In general, the real operations shouldn’t be so different from the simulated events now being rehearsed, but this reentry comes with greater uncertainty than the launches and maneuvers commonplace in this historic room.
Current high levels of solar activity, for one thing, are creating unpredictable fluctuations in the thickness of the atmosphere, speeding up Aeolus’s return. As such, aspects of this campaign are being continually adjusted as critical operations near.
Milestone maneuvers
The key moments in Aeolus’s return will be a series of never-before-performed maneuvers that should steer Aeolus on a return path over the most uninhabited regions possible, i.e. the ocean.
In case something doesn’t go to plan with any of the maneuvers, it will be up to the various ground stations around the world to keep track of Aeolus’s signal, then for ESA’s flight dynamics experts to determine its orbit and potentially produce new commands for the Flight Control Team to send up to the satellite.
Five simulations are planned altogether that are more like rehearsals with minor issues surfacing, such as losing contact with Aeolus or parts of the spacecraft reaching unexpected temperatures, than the doomsday scenarios often thrown at teams before a launch.
What makes this reentry so special, and new, is that it takes a mission built with one ending in mind and, from the ground, is altering its future.
“I’ve probably taken part in more than 60 simulations over my career, but this one is extremely different as we work to execute the planned operations as accurately and safely as possible but with a number of unknowns that are outside of our control,” continues Isabel.
“I’m looking forward to uplinking the last set of commands that will execute Aeolus’s final maneuver, and seeing them onboard a spacecraft behaving nominally. Once that is done, our part will be over, and can only hope for the best. I am of course nervous about seeing this all go to plan, and any reentering fragments ending up safely in the ocean.”
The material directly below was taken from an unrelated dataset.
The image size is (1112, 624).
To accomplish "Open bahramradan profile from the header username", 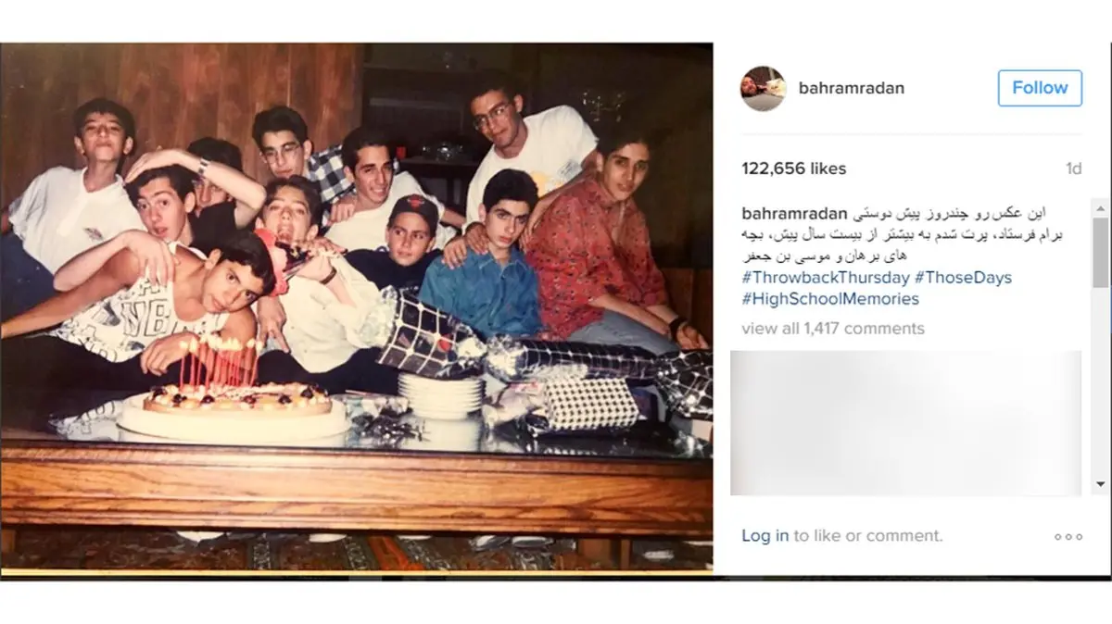I will click(x=851, y=88).
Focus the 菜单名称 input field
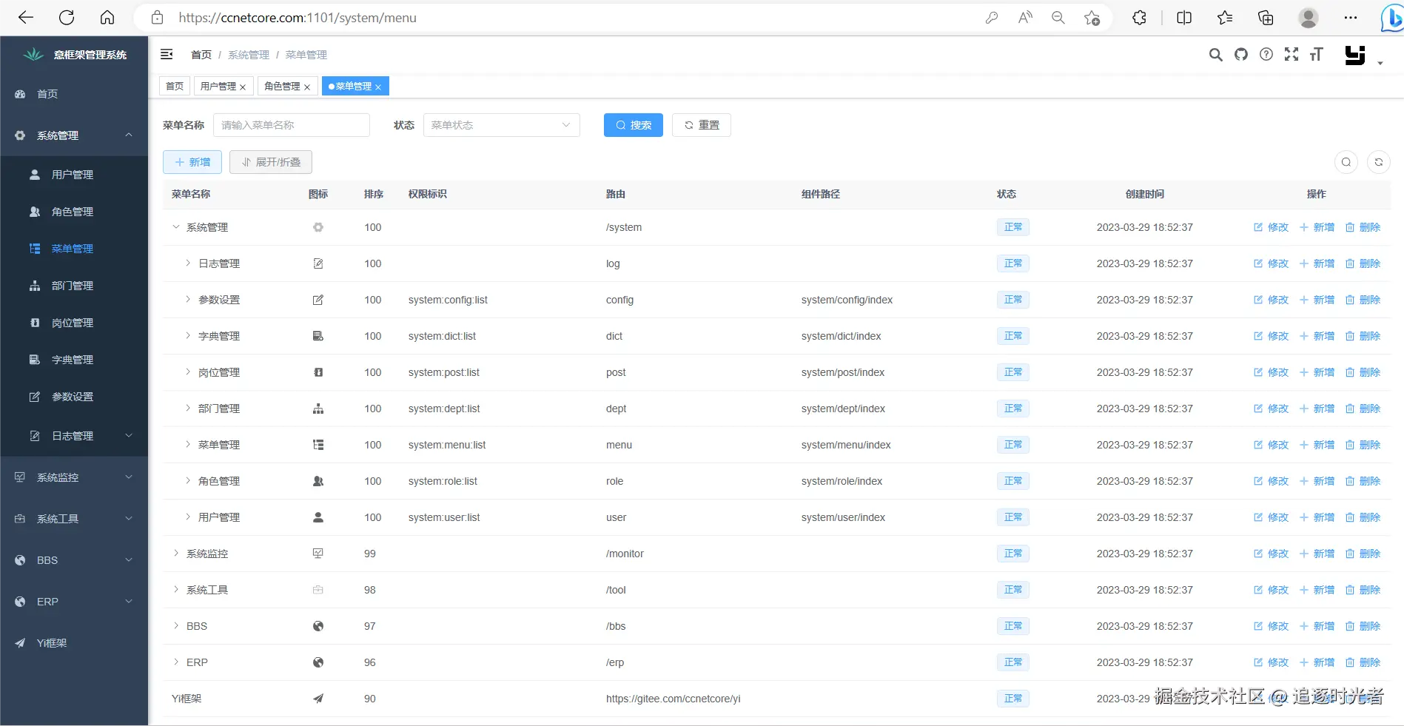The height and width of the screenshot is (726, 1404). (x=292, y=125)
An unexpected end to the impossible mission
Aeolus Mission Manager Tommaso Parrinello, normally based at ESA’s Earth Observation heart at ESRIN, Italy, has been taking part in the simulations at mission control. Since just after Aeolus was launched, he has straddled the two worlds of Science and Operations and seen not just how challenging this mission has been to fly, but exactly why it’s been so worth it:
“Aeolus is a magical machine that has surprised even the most experienced engineers across the world,” concludes Tommaso.
“Daily, we faced and resolved many technical and scientific challenges to make sure that we could deliver the best data to the meteorological community. But it’s been hard because it’s been new: Aeolus was always meant to be a demonstrator mission, nothing like it had ever been launched into space.”
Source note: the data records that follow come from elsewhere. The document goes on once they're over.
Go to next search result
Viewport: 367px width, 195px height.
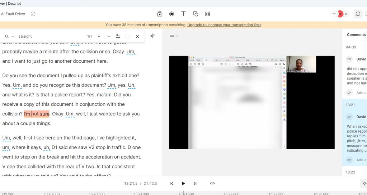click(x=109, y=36)
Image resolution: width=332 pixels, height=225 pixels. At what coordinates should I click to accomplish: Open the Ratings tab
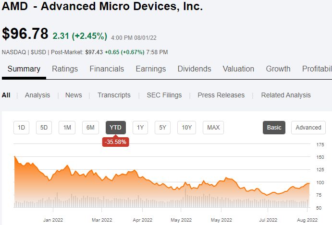(x=65, y=69)
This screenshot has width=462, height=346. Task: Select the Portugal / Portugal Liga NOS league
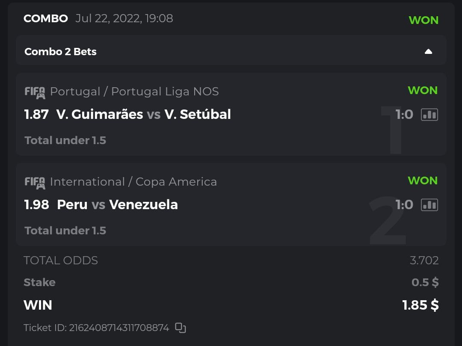134,92
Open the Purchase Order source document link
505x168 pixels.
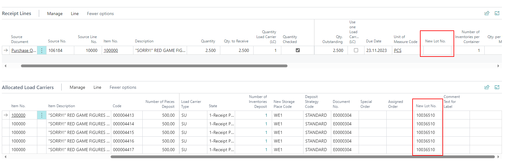pos(23,50)
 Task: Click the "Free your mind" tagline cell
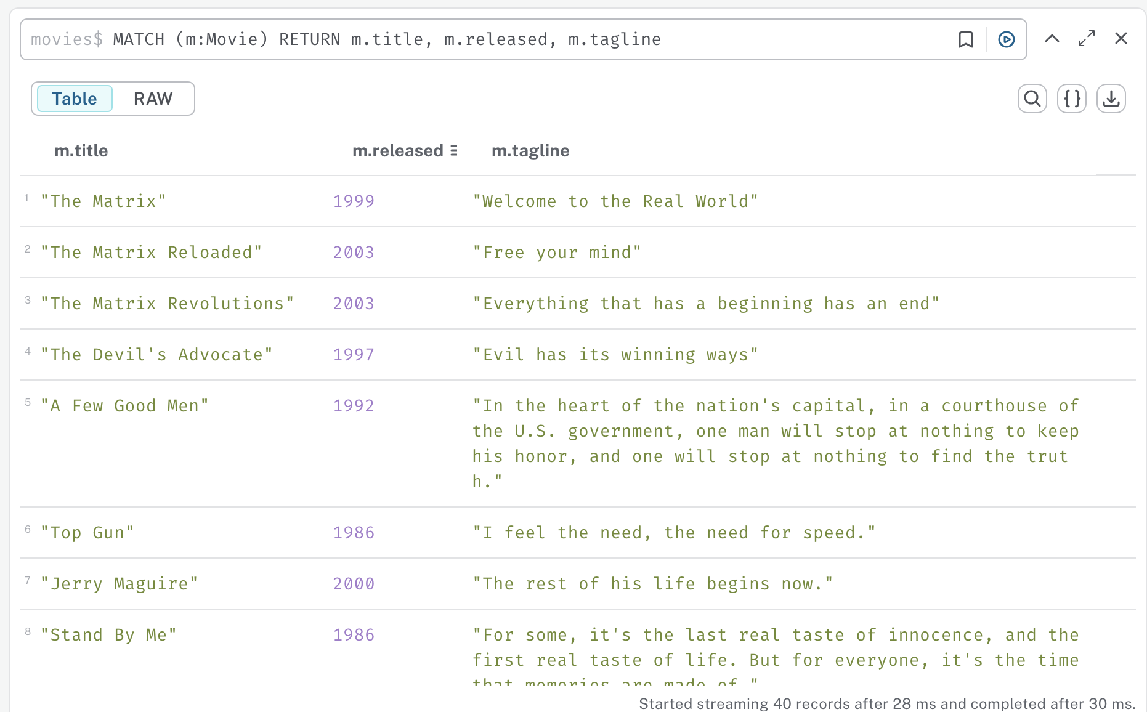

And just as Aeolus went above and beyond during its mission, revolutionizing wind profiling and improving weather models forever, its demise is now also proving to be a challenge of great importance.
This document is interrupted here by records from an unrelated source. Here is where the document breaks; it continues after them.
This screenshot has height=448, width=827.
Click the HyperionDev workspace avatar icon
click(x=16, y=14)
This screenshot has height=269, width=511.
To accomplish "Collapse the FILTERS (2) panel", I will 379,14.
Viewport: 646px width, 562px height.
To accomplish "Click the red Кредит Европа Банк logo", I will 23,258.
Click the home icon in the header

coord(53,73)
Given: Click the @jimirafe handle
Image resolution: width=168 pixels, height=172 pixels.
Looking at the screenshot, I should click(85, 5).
Marking the end of Aeolus’ remarkable mission, ESA worked with composer Jamie Perera to create a woodwind piece from data that spans the lifetime of the satellite’s life in orbit around Earth.
“It is only now that you realize that an idea that was proposed just a year ago has become something that is real and tangible. We all know that this reentry is not going to be easy and we might not succeed. Probably, this is the biggest challenge of our professional life, but I could not imagine a different end for this “impossible mission.””
“Listening to the different voice loops and being part of the intertwined activities in the Main Control Room is really a “wow” moment. It’s difficult to describe. Not only is this real, but it is coming fast. We’ve never been readier than we are now!”